# Source document
Part of the constant conversation about jeans makes me laugh.  If jeans are not professional, are teachers unprofessional on jeans day?  Are they less professional when they use a jeans pass on a Tuesday and everyone else is not wearing jeans?  If jeans are not professional enough, why do principals offer jeans passes at all?

Carrots.  Principals offer jeans passes as an incentive.  They know teachers will do a little extra for a jeans pass.  They sell jeans for work.  I bet there are some principals that wouldn't give a flip about teachers wearing jeans regularly if it didn't take away their biggest carrot!

Monday, January 27, 2020

Data meetings

Data meetings are not a new thing in education.  Assessments happen, data is collected, and folks analyze it.  Then what?  In the most simple of terms, data is collected for two primary reasons.  First, the state and the district collects data to measure a school.  Second, data is collected by campuses, teams, and/or teachers on various assessments in order to guide instruction.

Do principals want teachers to use data?  Of course!  Most teams have at least one or two data hounds.  They know how to find the desired data and they want to talk about using it to improve teaching and learning.  Let them!

Principals (and oftentimes, district folks) have certain data needs they want teachers to analyze and use.

Principals know that every team is different when it comes to data analysis.  Some teams will totally rock everything you ask them to do.  Other teams will struggle to analyze the same data.  Lots of teams merely go through the steps to comply with the principal's request. 

Principals, asking for compliance is not an issue.  If you need teachers to recognize their data and plan for teaching based on that data, it is perfectly OK to make them do it.  It is important to support fully support their data analysis.  This means different things for different teams and different teachers.  Regardless of the amount of support, there are a few guidelines that can help principals make decisions about data meetings.

1.  Do you give the data or do you expect them to find it and bring it to the meeting?
A fellow principal once used the old adage, "I want to teach them how to fish rather than give them a fish."  I understand the idea, but very few schools use data as daily meals.  Data analysis is typically like a trip to the grocery store.  A full cart of data can last awhile!  Don't ask teachers to gather their own data if you are going to facilitate the meeting.  Provide the data you want them to see.  Join them as they look at it.  When teachers are trying to gather the data you want them to look at, they are not doing other things that make their classrooms good places.  Is the purpose of your data meeting to teach them how to fish or is to facilitate meaningful usage of data?

2.  What is the purpose of your data meeting?
If your purpose is to allow teachers to analyze data and make a plan of action, be sure that is exactly what happens.  It is easy for data meeting leaders to get stuck on certain aspects of the data.  Sometimes, data clearly points out the things that need attention.  Usually, there are many things that need attention.  As the meeting facilitator, simplify your meeting purpose so that teachers can walk out of the meeting with some clearly-defined action steps.  Even better, they have a well-defined plan of action ready-to-go!  All too often, too much time is spent drilling deeper and deeper, so teachers are forced to hurry with the part of the meeting that is meant to plan for learning with the data that was just analyzed.  The most important part of the meeting to your teachers is the planning part!  Knowing the data and having no time to create a plan of action is wasted time.

# Information provided

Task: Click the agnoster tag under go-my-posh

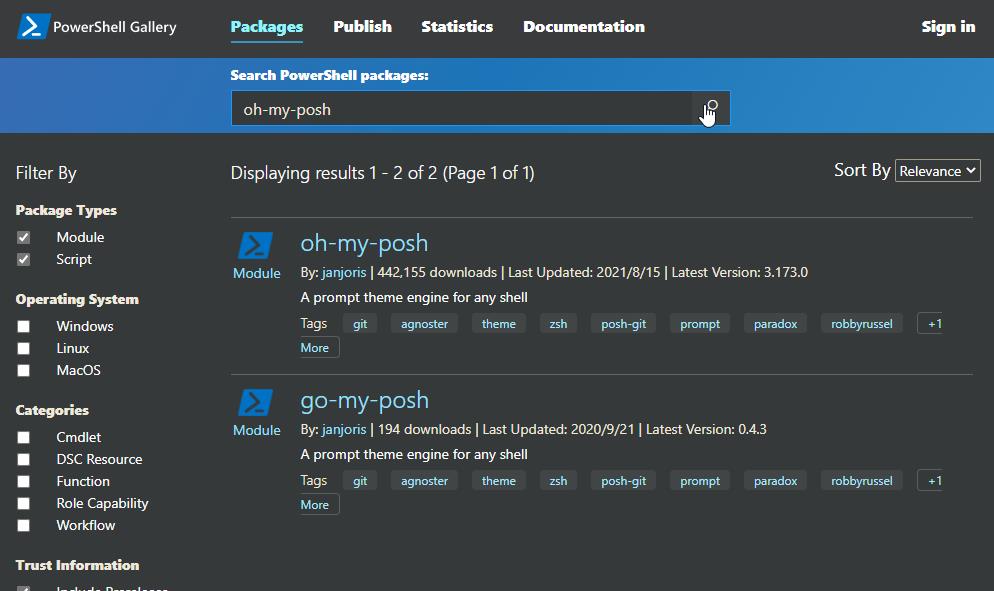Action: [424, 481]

---

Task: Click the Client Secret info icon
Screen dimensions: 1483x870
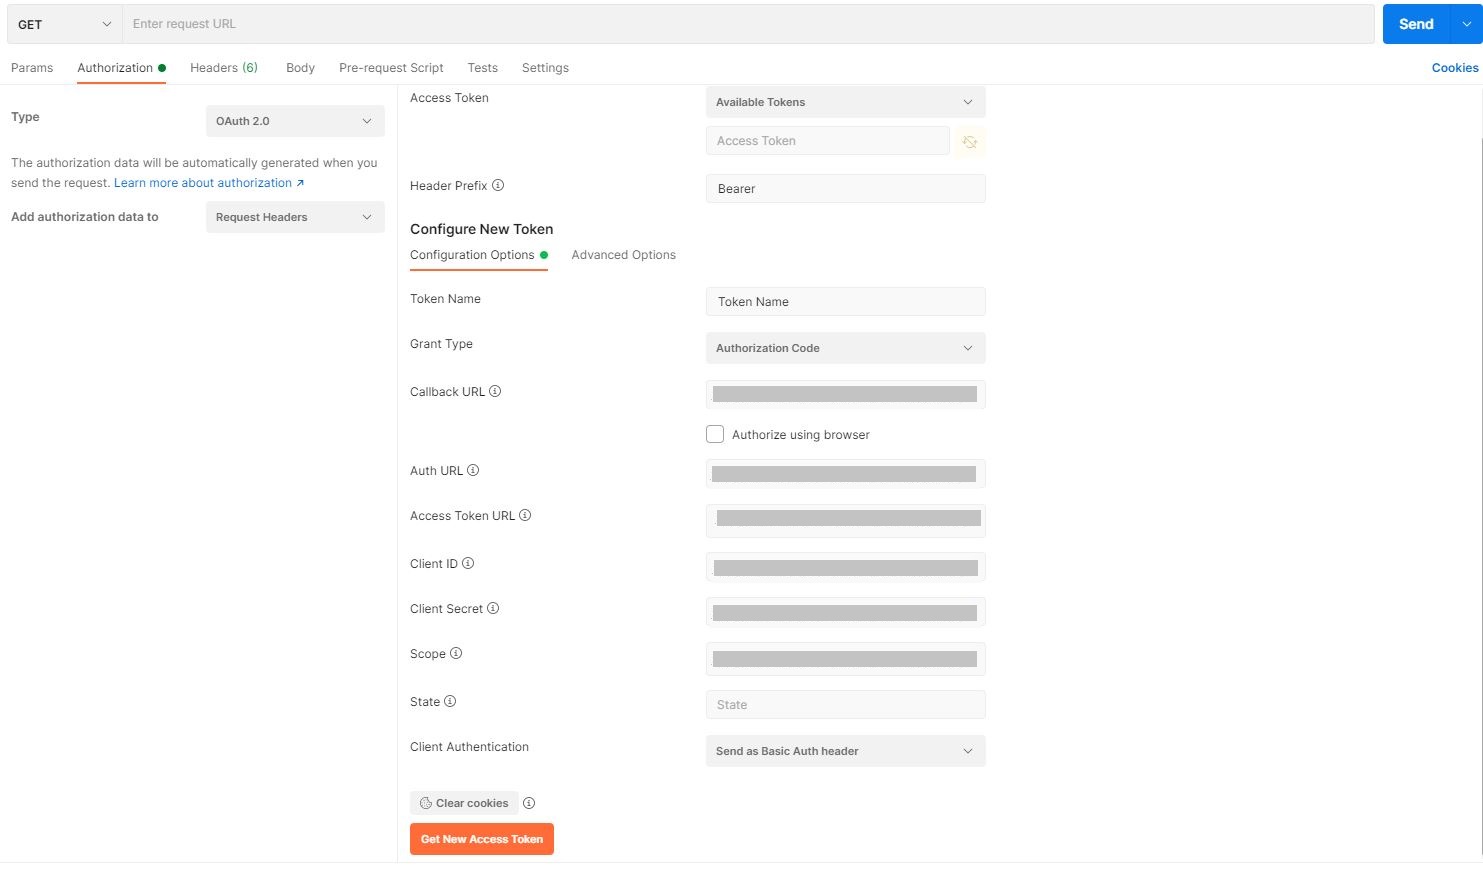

# Problems and tasks
A - From the school blog post about teachers and principals, translate this sentence into Spanish: "Principals offer jeans passes as an incentive."
B - Carry on with the school blog post about teachers and principals, picking up after its final sentence.

# Outputs in order
A - Los directores ofrecen pases para usar jeans como incentivo.

B -
Be sure you don't hijack a data meeting to take teachers down the district's ideas of important data.  If teachers need to hear that, it should be done at a faculty meeting as quickly as possible.  Teams should not be responsible for looking at their own data through a lens created for district-wide or campus-wide data analysis.  For example, if your district/campus needs to give attention to the reading growth for the Hispanic kids, don't spend the whole meeting discussing this.  Share the data, then let teachers plan for instruction.  Teachers do not make plans specifically for Hispanic kids.  They do make plans for small groups of kids who have specific learning targets.  Simply and quickly knowing that our metrics for Hispanic kids needs improvement is fine.  Making plans to teach/reteach based on the data is where the power of data meetings comes to life.

3.  How much data do you use?
The purpose of data is to measure our students' mastery of the curriculum.  Tests are not the entire picture of mastery.  Data is not the only measure that should be used.  Tests have bias and almost never accurately measure what you want them to measure.  Nevertheless, data meetings should be spent looking at data.  It is easy to get caught in a cycle of discussing all that is wrong with the test, the problems with the fire drill and the assembly right before the test, the poorly-designed reading unit of study that didn't prepare them for the test, or the other, numerous reasons the data isn't accurate.

Spend your time at data meetings analyzing data and making plans.  It is perfectly OK to explain that the data you are looking at is simply one, important piece of the puzzle.  Don't treat it like gospel.  Don't blow it off as meaningless.  What can you find in your data that will help kids show mastery?

Thursday, January 16, 2020

Team meetings and principal expectations

How often does your team meet?  Do you only meet when it is required?  Do you meet with the team members you see eye-to-eye with more often?  How productive is your time together?

A team is not a static enterprise.  It is a living breathing organism that ebbs and flows.  Every team has highs and lows, strengths and weaknesses.  Every team has successes and failures, leaders and followers.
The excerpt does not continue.